- _What you have to do_: The reply must repeat each entry exactly and contain no pictures.

*** Opening Supplied material ***

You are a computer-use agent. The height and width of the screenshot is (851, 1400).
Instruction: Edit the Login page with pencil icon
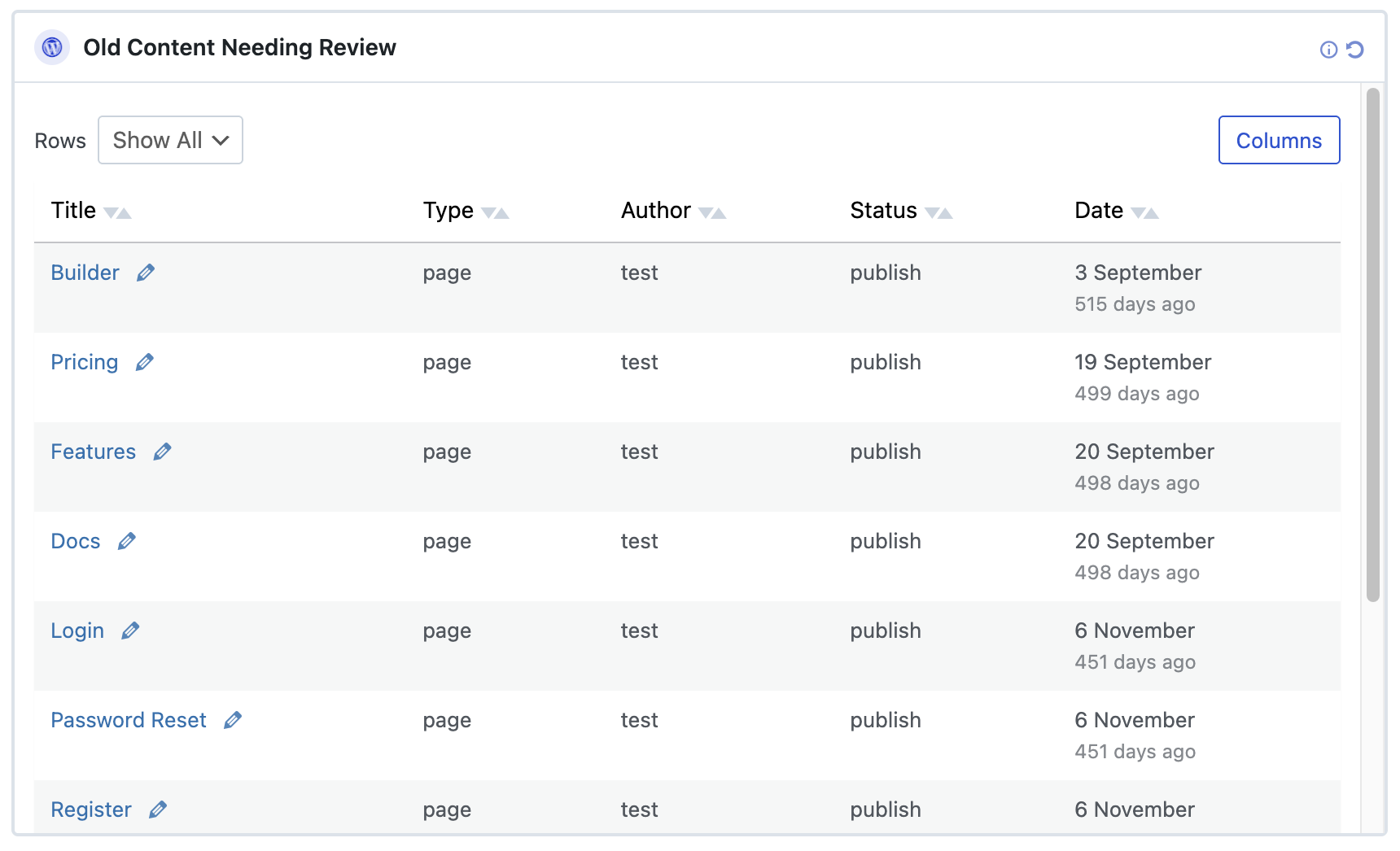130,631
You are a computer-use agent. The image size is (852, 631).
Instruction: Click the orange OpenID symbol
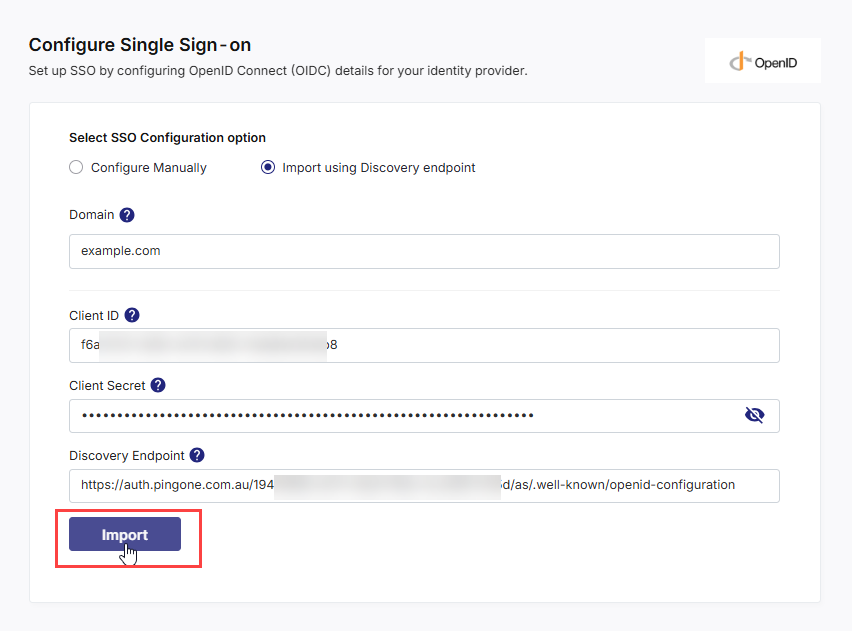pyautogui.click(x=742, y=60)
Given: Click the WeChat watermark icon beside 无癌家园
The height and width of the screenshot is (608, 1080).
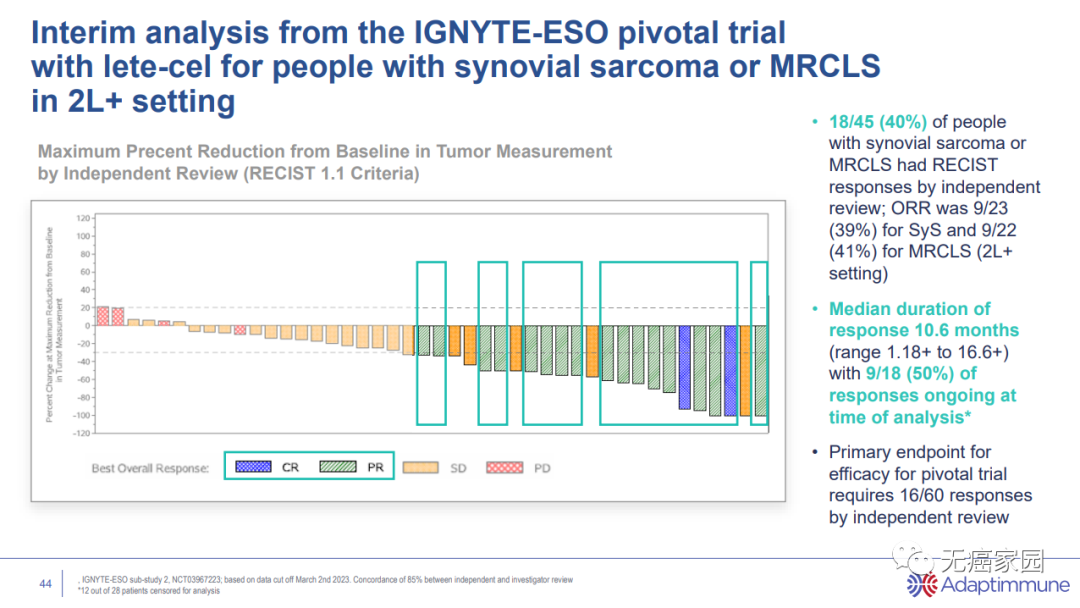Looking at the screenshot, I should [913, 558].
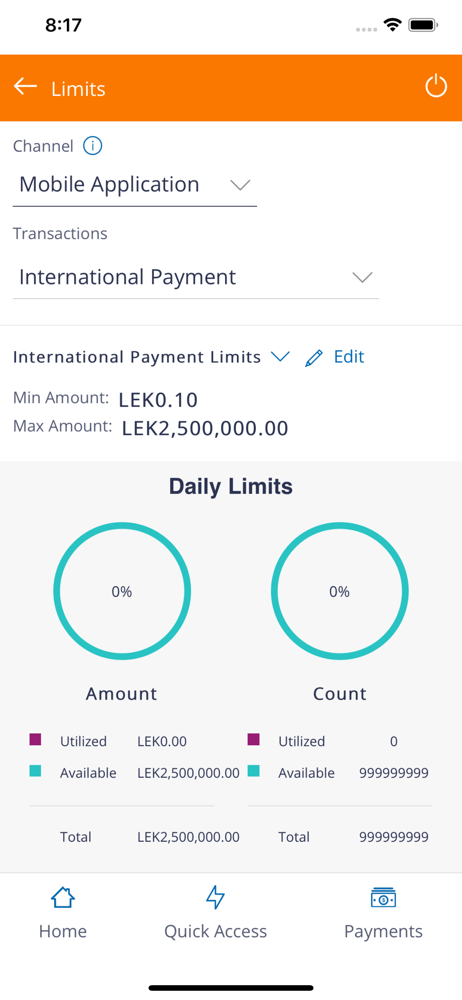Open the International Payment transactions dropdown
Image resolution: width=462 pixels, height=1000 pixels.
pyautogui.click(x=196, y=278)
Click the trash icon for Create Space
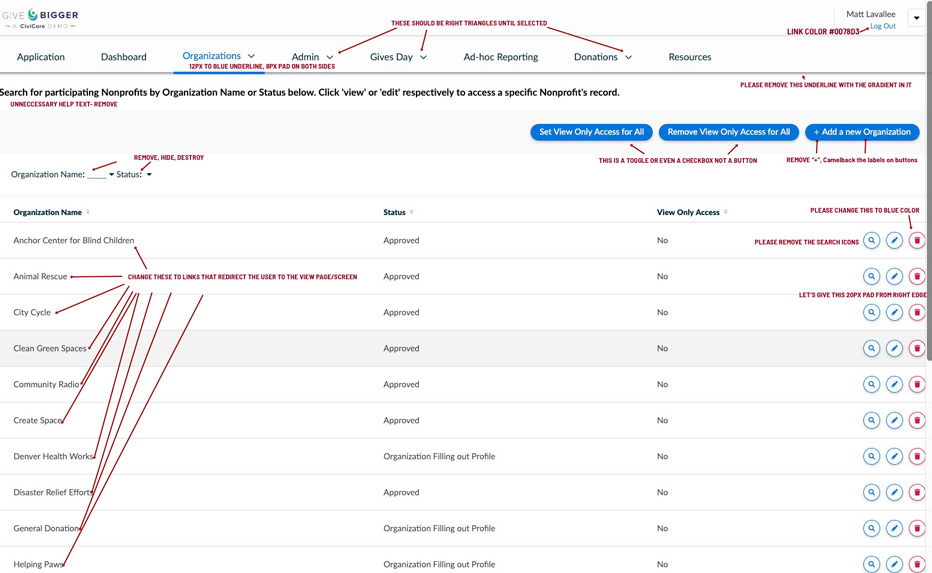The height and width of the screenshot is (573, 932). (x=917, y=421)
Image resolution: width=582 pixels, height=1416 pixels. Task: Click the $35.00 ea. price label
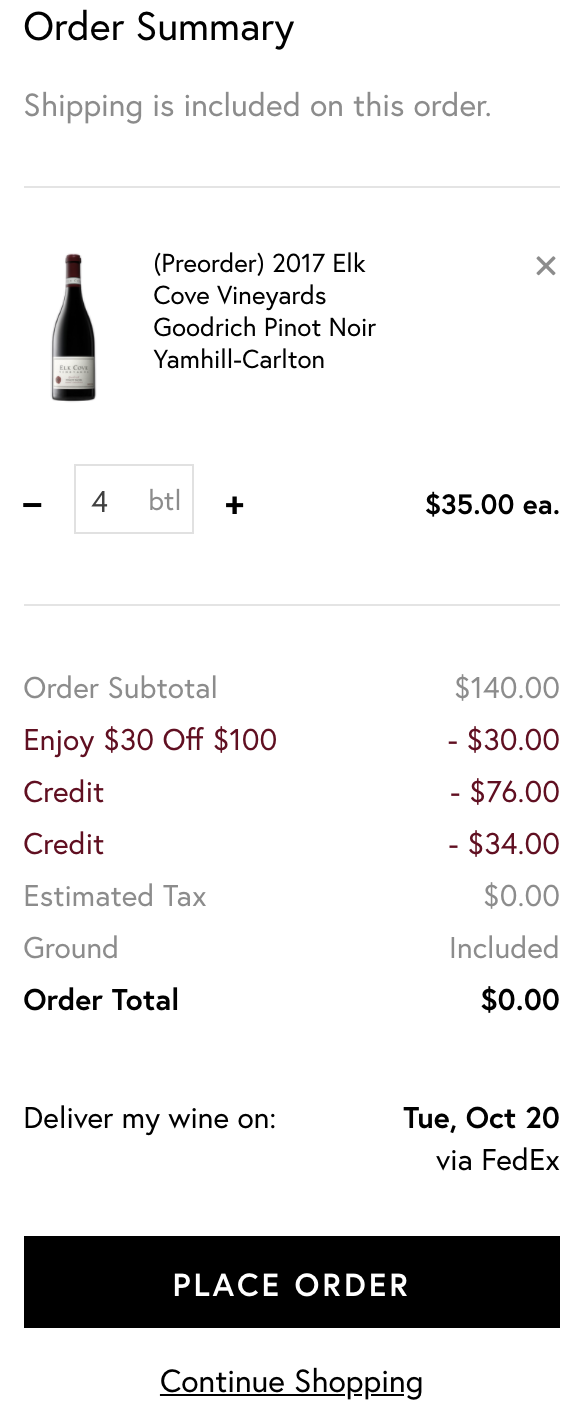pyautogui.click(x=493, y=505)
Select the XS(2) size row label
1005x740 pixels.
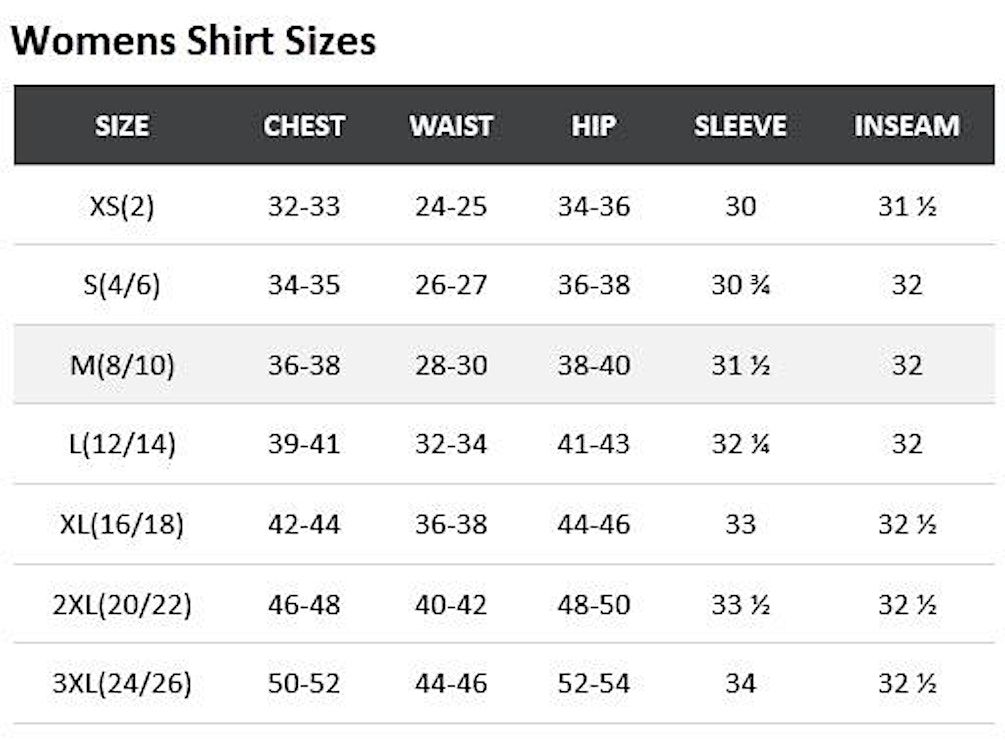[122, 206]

*** Closing Supplied material ***

- _Task response_:
You are a computer-use agent. The height and width of the screenshot is (851, 1400).
Instruction: Edit the Login page with pencil icon
130,631
You are a computer-use agent. The image size is (852, 631).
Instruction: Click the orange OpenID symbol
pyautogui.click(x=742, y=60)
Given: Click the WeChat watermark icon beside 无癌家园
The height and width of the screenshot is (608, 1080).
Looking at the screenshot, I should [913, 558].
Open the International Payment transactions dropdown
Image resolution: width=462 pixels, height=1000 pixels.
pyautogui.click(x=196, y=278)
Click the trash icon for Create Space
The height and width of the screenshot is (573, 932). (x=917, y=421)
Image resolution: width=582 pixels, height=1416 pixels. Task: Click the $35.00 ea. price label
pyautogui.click(x=493, y=505)
Select the XS(2) size row label
1005x740 pixels.
[122, 206]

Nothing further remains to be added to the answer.